** Opening Study material block **

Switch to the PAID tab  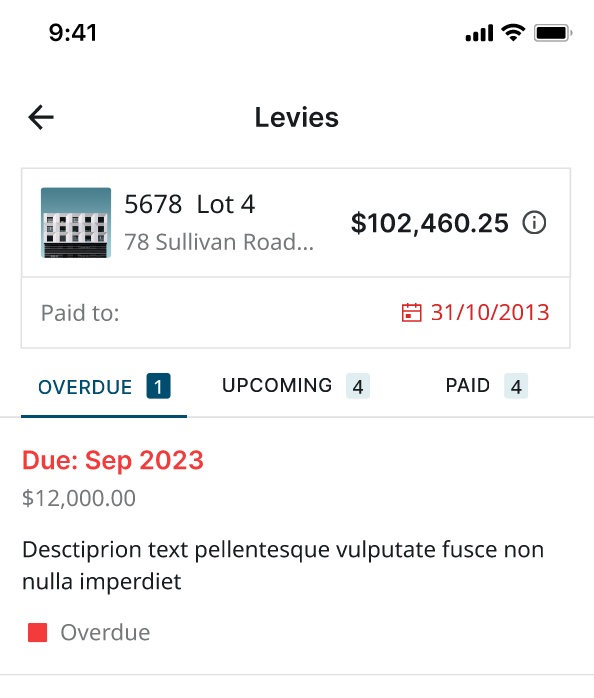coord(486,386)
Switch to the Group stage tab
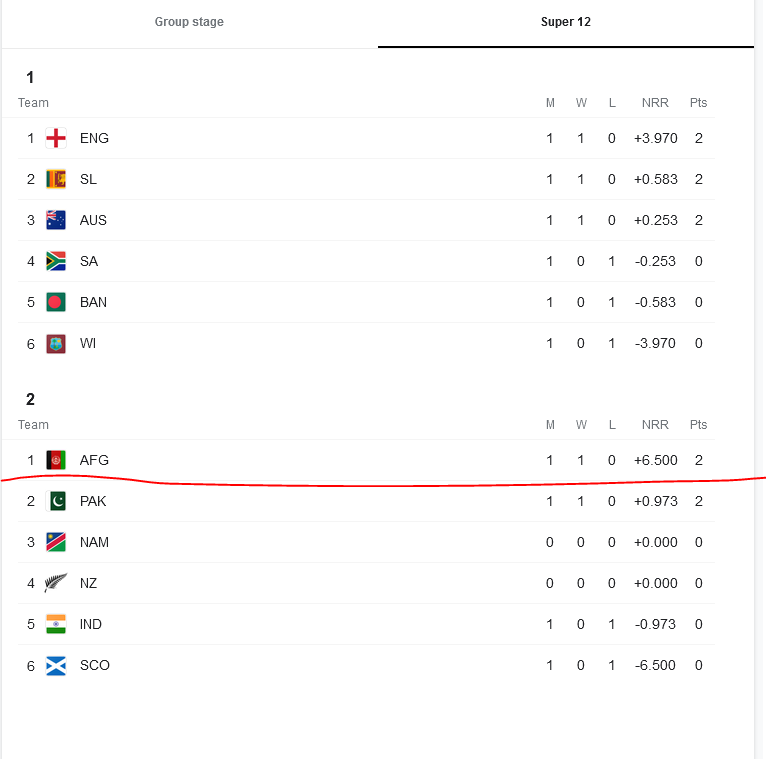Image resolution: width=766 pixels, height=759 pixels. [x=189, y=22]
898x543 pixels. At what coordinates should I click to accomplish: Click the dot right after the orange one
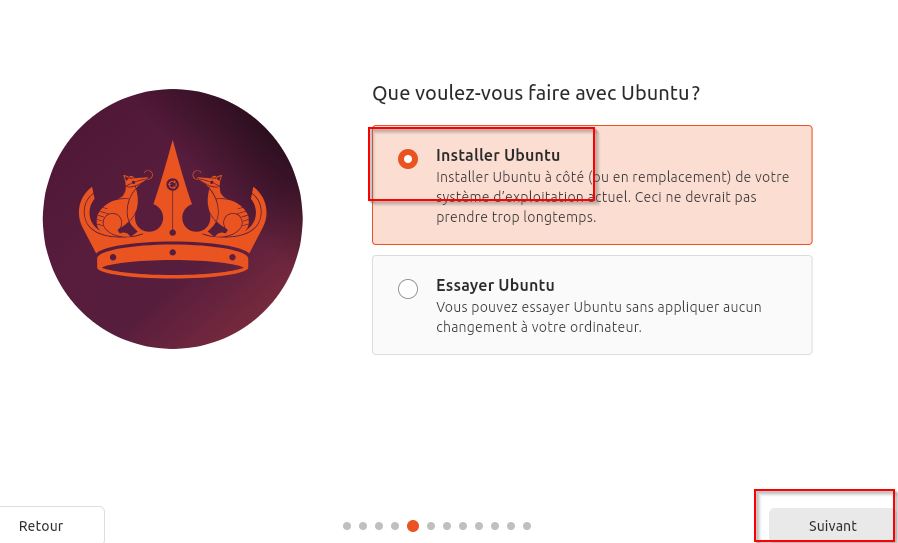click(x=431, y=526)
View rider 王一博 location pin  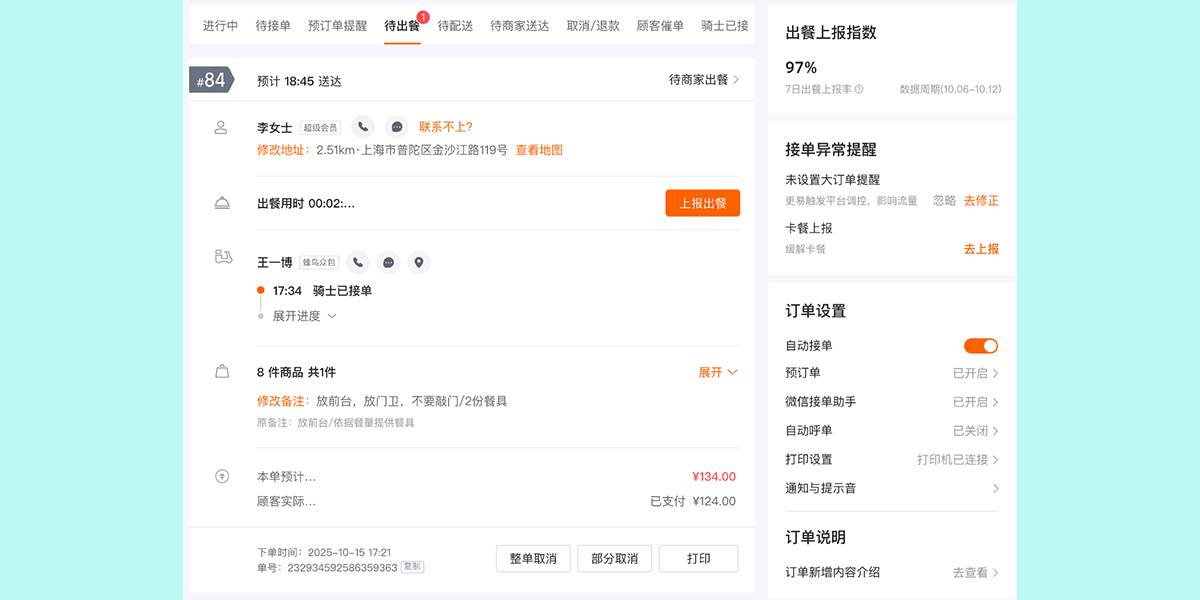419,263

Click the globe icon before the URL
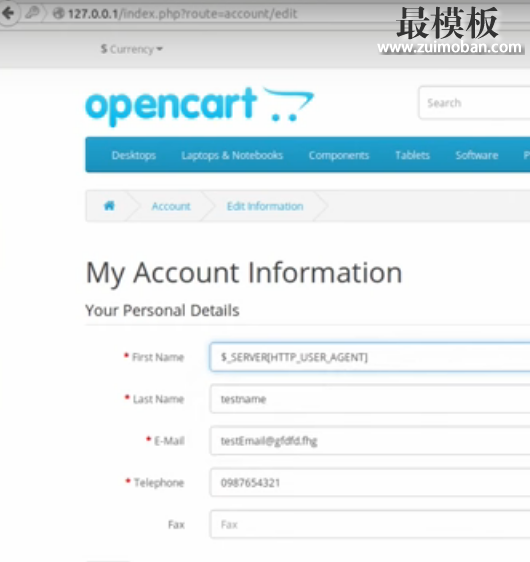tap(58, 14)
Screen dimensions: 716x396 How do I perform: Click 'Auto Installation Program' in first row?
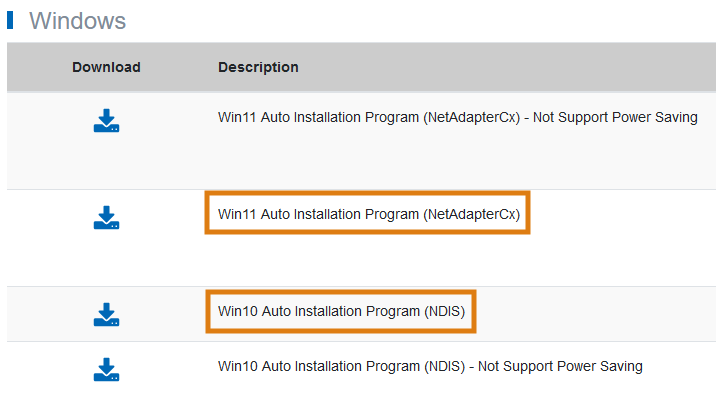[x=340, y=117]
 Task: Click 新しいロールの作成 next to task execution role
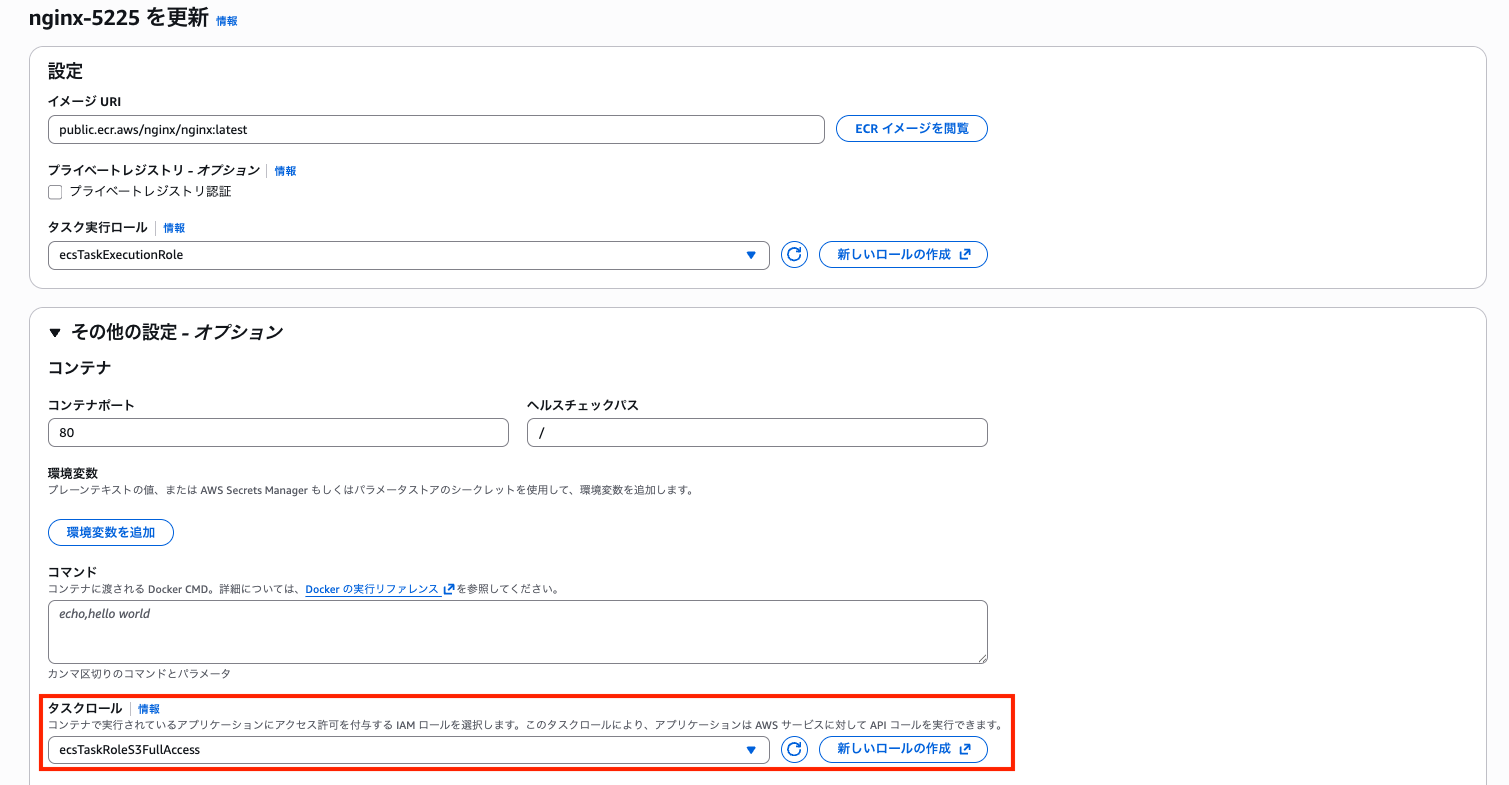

** Closing Study material block **

*Try it*: Only the lines from the one containing "Screen dimensions: 716x396" through the end of the records above should be retyped, exactly as they stand, with any pictures left out.

*Answer to the exercise*:
Screen dimensions: 716x396 How do I perform: Click 'Auto Installation Program' in first row?
[x=340, y=117]
 Task: Click 新しいロールの作成 next to task execution role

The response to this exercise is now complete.